NRD Height Range Analysis

Introduction

In the STRIDE manuscript, currently in review, that presents a new “universal” travel rate function trained and validated on three separate field experiments, we examined the aboveground height range within which lidar point normalized relative density (NRD) was most predictive of travel rates. We found that 0.85 - 1.20m was the best range. However, we also found that there were many similar height ranges that yielded similar (albeit slightly worse) performance. One might wonder why bother examining anything but the singular best range? The answer is that 0.85 - 1.20m is relatively narrow (roughly waist to chest height). While the fact that this range was selected makes intuitive sense (vegetation between your waist and chest is hard to avoid, therefore high densities in this range mean slower movement), its narrowness may limit its broad applicability. The narrower the height range, the less likely a lidar pulse is to interact with a surface in this range. For example, the highest NRD found throughout our 39 transects within this range was 6.4% – a very low number. With a wider range, lidar pulses are more likely to encounter vegetated surfaces within that range. This is particularly true with lower pulse density airborne lidar datasets. So, even if the statistical link to travel rates may be slightly less robust with a wider range than 0.85 - 1.20, the accuracy with which vegetation density is represented within the height range may be more robust.
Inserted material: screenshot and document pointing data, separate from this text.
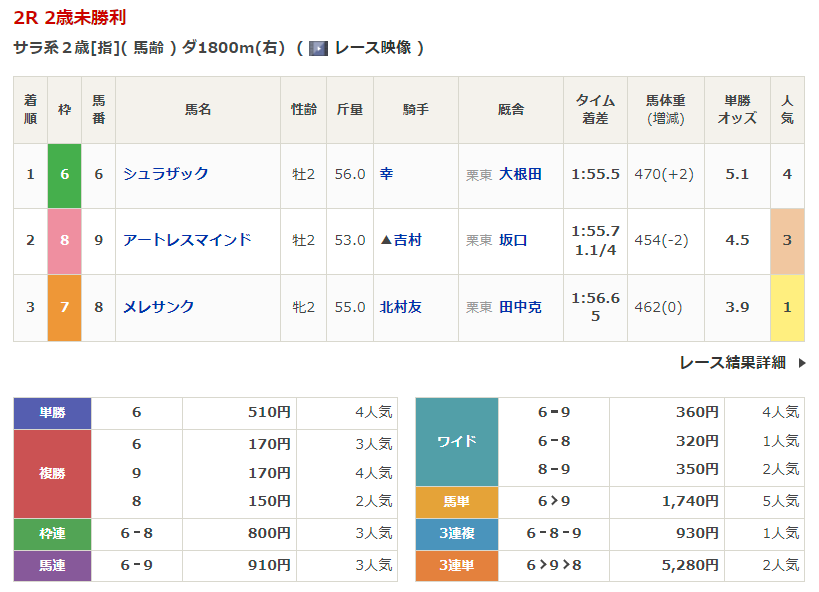Click the green frame 6 color box

[x=64, y=175]
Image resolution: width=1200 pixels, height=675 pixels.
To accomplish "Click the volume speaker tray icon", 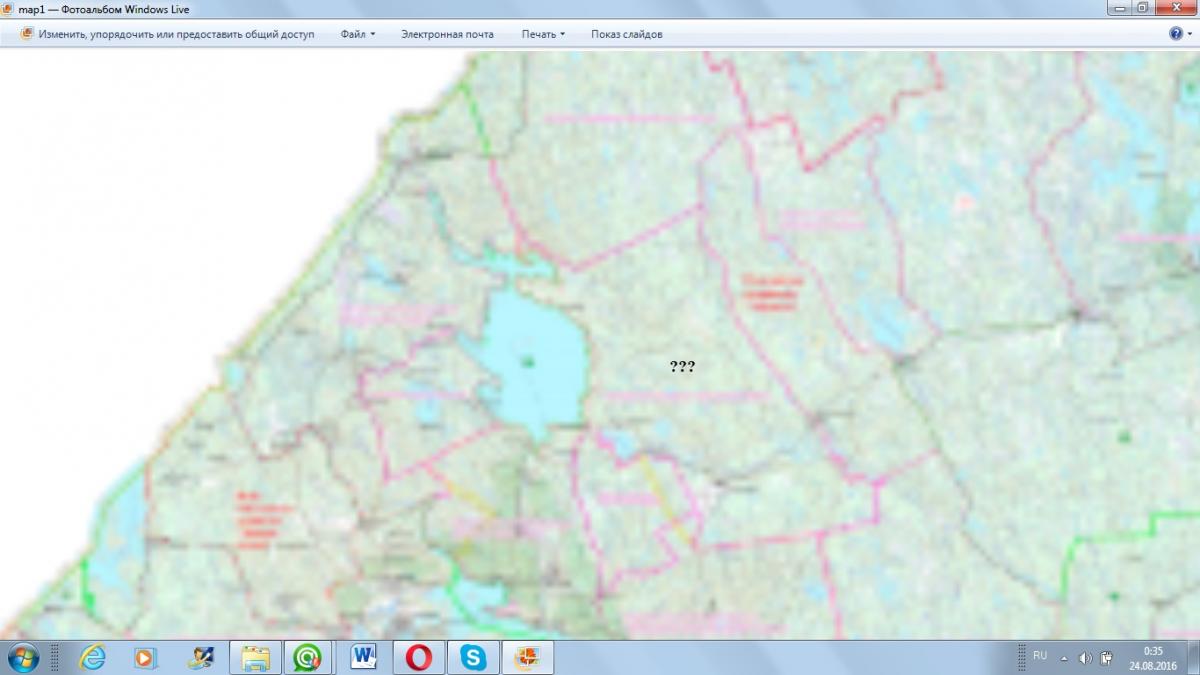I will 1086,658.
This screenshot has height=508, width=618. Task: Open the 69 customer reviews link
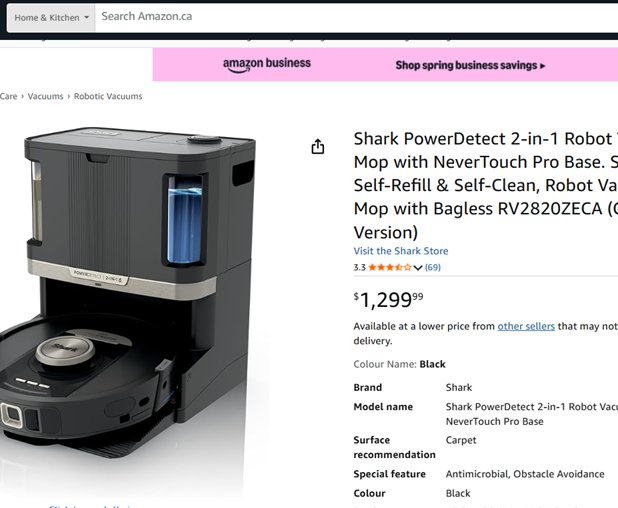[x=433, y=268]
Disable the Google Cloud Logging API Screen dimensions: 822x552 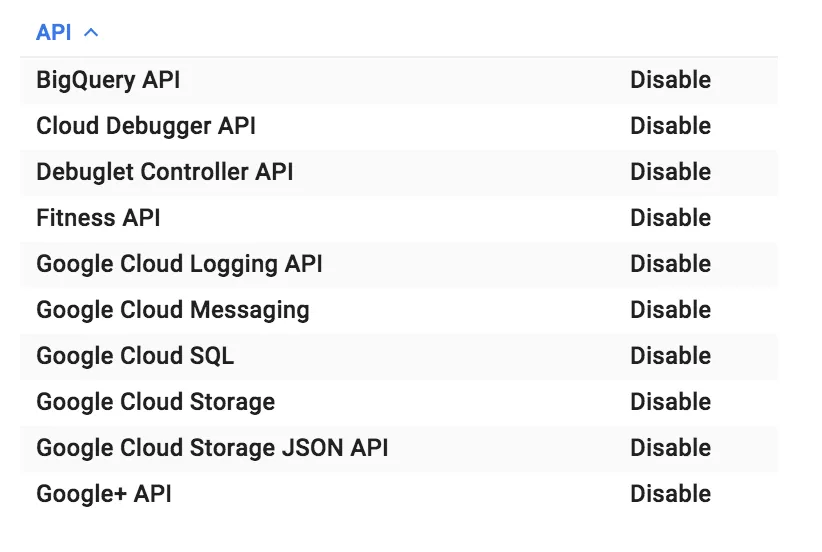pyautogui.click(x=670, y=264)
Accordingly, the objective of this analysis is to reexamine the performance metrics of the STRIDE model at different NRD height ranges in the interest of identifying a range that is both wide and still highly predictive of travel rates.

Analysis

library(knitr)

Warning: package 'knitr' was built under R version 4.3.3

library(stringr)

Warning: package 'stringr' was built under R version 4.3.3

# read in the data
df <- read.csv("S:/ursa2/campbell/hvm_travel_rate/modeling/nrd_range_and_roughness_radius_perf_mets_with_urb.csv")
kable(head(df))

nrd.col	rgh.col	r2	rmse	n.errors
nrd.005.030	roughness.1m	0.6524752	NA	1
nrd.005.035	roughness.1m	0.6962799	0.2099557	0
nrd.005.040	roughness.1m	0.6962457	0.2099745	0
nrd.005.045	roughness.1m	0.6963438	0.2099471	0
nrd.005.050	roughness.1m	0.6964302	0.2099225	0
nrd.005.055	roughness.1m	0.6965026	0.2099014	0

As you can see, this table contains 6 columns, only the first four of which really matter here:

nrd.col defines what NRD variable was used to build the model, with the two numbers (e.g., 005 and 030) representing the height range in cm. So, nrd.005.030 is the NRD between 5 and 30cm.
rgh.col defines what roughness variable was used to build the model. In addition to testing NRD height ranges, we also tested roughness focal radii (1, 2, 3, 4, and 5m), finding that 2m was the best.
r2 is the coefficient of determination between predicted and observed travel rates from a model built using the NRD and roughness variables shown in each row, in addition to slope.
rmse is the RMSE bewteen predictions and observations for each model.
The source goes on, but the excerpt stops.